___ Material provided ___
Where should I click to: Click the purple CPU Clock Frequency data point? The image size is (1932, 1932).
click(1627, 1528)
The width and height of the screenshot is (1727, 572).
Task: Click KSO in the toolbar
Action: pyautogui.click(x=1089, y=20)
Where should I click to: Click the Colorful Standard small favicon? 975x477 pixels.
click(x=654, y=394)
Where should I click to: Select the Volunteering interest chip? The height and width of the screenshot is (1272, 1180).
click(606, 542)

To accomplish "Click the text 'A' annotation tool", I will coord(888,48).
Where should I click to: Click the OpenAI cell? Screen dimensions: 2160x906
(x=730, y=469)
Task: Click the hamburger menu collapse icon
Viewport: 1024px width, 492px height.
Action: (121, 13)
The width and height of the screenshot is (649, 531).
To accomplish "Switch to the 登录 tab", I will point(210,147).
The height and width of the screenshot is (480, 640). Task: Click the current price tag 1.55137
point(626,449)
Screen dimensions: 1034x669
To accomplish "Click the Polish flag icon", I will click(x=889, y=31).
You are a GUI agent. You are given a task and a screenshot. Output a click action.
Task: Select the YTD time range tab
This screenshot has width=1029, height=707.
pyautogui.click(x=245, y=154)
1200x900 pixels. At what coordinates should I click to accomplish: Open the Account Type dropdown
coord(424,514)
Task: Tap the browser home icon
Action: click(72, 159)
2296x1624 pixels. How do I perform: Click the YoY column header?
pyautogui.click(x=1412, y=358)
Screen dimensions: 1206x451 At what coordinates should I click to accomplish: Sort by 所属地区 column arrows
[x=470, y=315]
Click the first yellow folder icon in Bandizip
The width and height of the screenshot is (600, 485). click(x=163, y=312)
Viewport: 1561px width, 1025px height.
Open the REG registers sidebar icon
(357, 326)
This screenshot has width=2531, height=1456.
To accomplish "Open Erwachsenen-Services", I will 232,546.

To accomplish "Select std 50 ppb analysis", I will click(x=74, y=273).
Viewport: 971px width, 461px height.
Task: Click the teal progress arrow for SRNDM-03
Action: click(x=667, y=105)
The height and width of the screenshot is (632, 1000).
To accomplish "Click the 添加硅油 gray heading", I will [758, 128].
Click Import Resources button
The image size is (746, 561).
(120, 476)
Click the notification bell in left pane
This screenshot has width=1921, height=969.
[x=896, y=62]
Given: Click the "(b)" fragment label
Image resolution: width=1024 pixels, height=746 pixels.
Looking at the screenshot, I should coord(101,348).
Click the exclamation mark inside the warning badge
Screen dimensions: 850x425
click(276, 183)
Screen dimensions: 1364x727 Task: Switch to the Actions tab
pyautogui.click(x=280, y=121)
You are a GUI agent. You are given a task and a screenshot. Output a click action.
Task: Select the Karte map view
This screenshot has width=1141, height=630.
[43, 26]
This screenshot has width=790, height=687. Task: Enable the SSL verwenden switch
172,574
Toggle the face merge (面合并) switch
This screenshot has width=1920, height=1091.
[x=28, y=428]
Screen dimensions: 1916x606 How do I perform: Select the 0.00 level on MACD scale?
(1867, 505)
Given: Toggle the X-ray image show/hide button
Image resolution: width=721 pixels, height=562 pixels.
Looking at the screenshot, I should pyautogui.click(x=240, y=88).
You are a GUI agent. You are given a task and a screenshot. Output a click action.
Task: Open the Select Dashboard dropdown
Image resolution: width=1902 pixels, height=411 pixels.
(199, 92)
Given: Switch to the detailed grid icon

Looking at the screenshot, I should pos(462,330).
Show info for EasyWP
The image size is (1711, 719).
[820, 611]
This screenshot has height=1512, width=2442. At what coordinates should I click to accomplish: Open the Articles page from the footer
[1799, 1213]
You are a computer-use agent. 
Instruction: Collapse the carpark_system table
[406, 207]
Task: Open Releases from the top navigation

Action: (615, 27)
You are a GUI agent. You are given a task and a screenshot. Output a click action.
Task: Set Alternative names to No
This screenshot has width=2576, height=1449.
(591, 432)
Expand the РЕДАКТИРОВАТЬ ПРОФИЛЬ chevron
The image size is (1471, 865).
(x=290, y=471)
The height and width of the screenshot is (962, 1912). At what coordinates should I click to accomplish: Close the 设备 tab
___
■ **Objective**
Rewrite the material above, replacing "GUI agent" with "screen assistant" everywhere it occurs and keeping everything else the same.

■ **Complete response**
Where should I click to: Click the purple CPU Clock Frequency data point? The image size is (1932, 1932).
click(1627, 1528)
The width and height of the screenshot is (1727, 572).
Task: Click KSO in the toolbar
Action: pyautogui.click(x=1089, y=20)
Where should I click to: Click the Colorful Standard small favicon? 975x477 pixels.
click(x=654, y=394)
Where should I click to: Select the Volunteering interest chip? The height and width of the screenshot is (1272, 1180).
click(606, 542)

To accomplish "Click the text 'A' annotation tool", I will coord(888,48).
Where should I click to: Click the OpenAI cell? Screen dimensions: 2160x906
(x=730, y=469)
Task: Click the hamburger menu collapse icon
Viewport: 1024px width, 492px height.
Action: (121, 13)
The width and height of the screenshot is (649, 531).
To accomplish "Switch to the 登录 tab", I will point(210,147).
The height and width of the screenshot is (480, 640). Task: Click the current price tag 1.55137
point(626,449)
Screen dimensions: 1034x669
To accomplish "Click the Polish flag icon", I will click(x=889, y=31).
You are a screen assistant. You are given a task and a screenshot. Output a click action.
Task: Select the YTD time range tab
This screenshot has width=1029, height=707.
pyautogui.click(x=245, y=154)
1200x900 pixels. At what coordinates should I click to accomplish: Open the Account Type dropdown
coord(424,514)
Task: Tap the browser home icon
Action: click(72, 159)
2296x1624 pixels. How do I perform: Click the YoY column header?
pyautogui.click(x=1412, y=358)
Screen dimensions: 1206x451 At what coordinates should I click to accomplish: Sort by 所属地区 column arrows
[x=470, y=315]
Click the first yellow folder icon in Bandizip
The width and height of the screenshot is (600, 485). click(x=163, y=312)
Viewport: 1561px width, 1025px height.
Open the REG registers sidebar icon
(357, 326)
This screenshot has width=2531, height=1456.
To accomplish "Open Erwachsenen-Services", I will 232,546.

To accomplish "Select std 50 ppb analysis", I will click(x=74, y=273).
Viewport: 971px width, 461px height.
Task: Click the teal progress arrow for SRNDM-03
Action: click(x=667, y=105)
The height and width of the screenshot is (632, 1000).
To accomplish "Click the 添加硅油 gray heading", I will [758, 128].
Click Import Resources button
The image size is (746, 561).
(120, 476)
Click the notification bell in left pane
This screenshot has width=1921, height=969.
[x=896, y=62]
Given: Click the "(b)" fragment label
Image resolution: width=1024 pixels, height=746 pixels.
Looking at the screenshot, I should coord(101,348).
Click the exclamation mark inside the warning badge
Screen dimensions: 850x425
click(276, 183)
Screen dimensions: 1364x727 Task: Switch to the Actions tab
pyautogui.click(x=280, y=121)
You are a screen assistant. You are given a task and a screenshot. Output a click action.
Task: Select the Karte map view
This screenshot has width=1141, height=630.
[43, 26]
This screenshot has width=790, height=687. Task: Enable the SSL verwenden switch
172,574
Toggle the face merge (面合并) switch
This screenshot has width=1920, height=1091.
[x=28, y=428]
Screen dimensions: 1916x606 How do I perform: Select the 0.00 level on MACD scale?
(1867, 505)
Given: Toggle the X-ray image show/hide button
Image resolution: width=721 pixels, height=562 pixels.
Looking at the screenshot, I should pyautogui.click(x=240, y=88).
You are a screen assistant. You are given a task and a screenshot. Output a click action.
Task: Open the Select Dashboard dropdown
Image resolution: width=1902 pixels, height=411 pixels.
(199, 92)
Given: Switch to the detailed grid icon

Looking at the screenshot, I should pos(462,330).
Show info for EasyWP
The image size is (1711, 719).
[820, 611]
This screenshot has height=1512, width=2442. At what coordinates should I click to accomplish: Open the Articles page from the footer
[1799, 1213]
You are a computer-use agent. 
Instruction: Collapse the carpark_system table
[406, 207]
Task: Open Releases from the top navigation

Action: (615, 27)
You are a screen assistant. You are given a task and a screenshot. Output a click action.
Task: Set Alternative names to No
This screenshot has width=2576, height=1449.
(591, 432)
Expand the РЕДАКТИРОВАТЬ ПРОФИЛЬ chevron
The image size is (1471, 865).
(x=290, y=471)
The height and width of the screenshot is (962, 1912). At what coordinates should I click to accomplish: Close the 设备 tab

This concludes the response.